- [Written instruction A] From the blog post about wildlife near a new apartment complex, repeat word for word the passage that begins at "Welcome back to" and ends after "photography even easier.".

- [Text passage]
•••
My adventures in the woods, streams, rivers, fields, and lakes of Michigan

Welcome back to the real world

Several people have asked my if there is as much wildlife around my new apartment complex where I live compared to where I used to live. In some respects, there is more wildlife in the area where I live now, but my photo output will probably decline drastically. There are several reasons for this, which I will explain as I go.

At the old apartment complex where I lived, they carved out opennings in a wooded area to build the buildings, leaving narrow strips of woods which radiated out from the center of the complex much like spokes of a wheel. It was easy to walk along the edges of those narrow strips of woods and photograph the birds there. It also limited the habitat area for the birds, concentrating them to make photography even easier.

Most people would say that the complex I live in now is a “park like” setting. I think it used to be a farmer’s field, and they planted a few trees all around the complex back when it was built, but there are no heavily wooded area in the complex, meaning less habitat for critters of any kind.

Another difference between the last apartment complex and the one where I live now is the rain water retention ponds. At the last complex, the ponds were larger and were located off to the edges of the complex, somewhat removed from the buildings. At the complex where I live now, they incorporated the ponds into the landscaping, with more ponds, but smaller, and placed between buildings, with the lawn mowed right down to the water’s edge. It all looks very nice, but isn’t very conducive to waterfowl, other than the tame mallards and geese that hang out here.

However, this complex is just north of the M6 bike/walking trail, so instead of walking around the complex, I walk the trail instead, and a spur of the trail takes me to a small county park called Creekside Park, and yes, there is a small creek flowing through the park.

The first few days I so very few critters, but I saw a lot of signs that told me wildlife abounds in the area, such as the tracks of deer, and many old bird nests in the trees that I can see since the leaves are off the trees this time of year.

The land to the south of the trail is partially wooded, partially open fields that are beginning to be taken over by bushes and small trees, and partially used for farming.

(On a side note, the people who farm the land have a small farm market there where I have been able to purchase fresh produce, and they also carry items from other farmers and fruit growers in the area, including some of the best apple butter that I have ever tasted!)
•••
Lines of data:

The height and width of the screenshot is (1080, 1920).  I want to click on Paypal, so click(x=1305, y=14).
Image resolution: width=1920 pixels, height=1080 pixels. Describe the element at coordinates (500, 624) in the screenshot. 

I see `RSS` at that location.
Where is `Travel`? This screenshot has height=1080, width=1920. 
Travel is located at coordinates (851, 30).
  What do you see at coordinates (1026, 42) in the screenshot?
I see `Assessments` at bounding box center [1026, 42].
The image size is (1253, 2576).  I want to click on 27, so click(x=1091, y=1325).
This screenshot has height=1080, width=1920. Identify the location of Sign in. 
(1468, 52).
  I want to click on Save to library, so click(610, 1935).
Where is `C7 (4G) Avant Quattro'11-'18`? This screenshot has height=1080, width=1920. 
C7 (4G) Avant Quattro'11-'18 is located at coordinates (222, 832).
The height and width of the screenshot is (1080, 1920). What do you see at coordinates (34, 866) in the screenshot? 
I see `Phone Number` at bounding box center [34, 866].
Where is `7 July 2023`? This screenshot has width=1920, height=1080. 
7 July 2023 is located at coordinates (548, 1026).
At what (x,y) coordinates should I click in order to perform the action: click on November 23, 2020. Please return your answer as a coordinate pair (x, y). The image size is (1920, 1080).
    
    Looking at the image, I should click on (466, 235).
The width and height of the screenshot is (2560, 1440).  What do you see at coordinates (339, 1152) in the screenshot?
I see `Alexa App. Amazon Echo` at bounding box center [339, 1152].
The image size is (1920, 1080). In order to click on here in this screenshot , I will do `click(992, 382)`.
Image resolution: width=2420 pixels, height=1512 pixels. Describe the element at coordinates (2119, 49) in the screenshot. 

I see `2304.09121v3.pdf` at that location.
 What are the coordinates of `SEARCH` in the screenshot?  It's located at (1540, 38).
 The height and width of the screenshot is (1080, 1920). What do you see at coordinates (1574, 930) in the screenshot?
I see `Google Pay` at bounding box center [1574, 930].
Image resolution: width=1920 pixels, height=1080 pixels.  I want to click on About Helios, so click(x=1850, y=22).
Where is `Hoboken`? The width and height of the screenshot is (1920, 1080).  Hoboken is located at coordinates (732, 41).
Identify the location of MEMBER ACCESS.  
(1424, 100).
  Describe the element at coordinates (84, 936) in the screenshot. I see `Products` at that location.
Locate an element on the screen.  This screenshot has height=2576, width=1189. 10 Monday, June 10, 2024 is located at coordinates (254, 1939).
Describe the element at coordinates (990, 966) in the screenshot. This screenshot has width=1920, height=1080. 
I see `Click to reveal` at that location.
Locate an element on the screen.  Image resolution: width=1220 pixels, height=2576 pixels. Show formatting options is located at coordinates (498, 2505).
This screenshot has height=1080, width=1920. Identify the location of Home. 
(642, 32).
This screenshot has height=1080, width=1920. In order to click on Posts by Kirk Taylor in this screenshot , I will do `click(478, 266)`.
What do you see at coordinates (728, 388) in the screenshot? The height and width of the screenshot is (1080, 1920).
•••
- [Written instruction B] Transcribe the lines of data exactly, beginning with the first line of data and stopping after the line that contains "The image size is (1253, 2576).".

- [Final result A]
Welcome back to the real world

Several people have asked my if there is as much wildlife around my new apartment complex where I live compared to where I used to live. In some respects, there is more wildlife in the area where I live now, but my photo output will probably decline drastically. There are several reasons for this, which I will explain as I go.

At the old apartment complex where I lived, they carved out opennings in a wooded area to build the buildings, leaving narrow strips of woods which radiated out from the center of the complex much like spokes of a wheel. It was easy to walk along the edges of those narrow strips of woods and photograph the birds there. It also limited the habitat area for the birds, concentrating them to make photography even easier.

- [Final result B]
The height and width of the screenshot is (1080, 1920).  I want to click on Paypal, so click(x=1305, y=14).
Image resolution: width=1920 pixels, height=1080 pixels. Describe the element at coordinates (500, 624) in the screenshot. 

I see `RSS` at that location.
Where is `Travel`? This screenshot has height=1080, width=1920. 
Travel is located at coordinates (851, 30).
  What do you see at coordinates (1026, 42) in the screenshot?
I see `Assessments` at bounding box center [1026, 42].
The image size is (1253, 2576).  I want to click on 27, so click(x=1091, y=1325).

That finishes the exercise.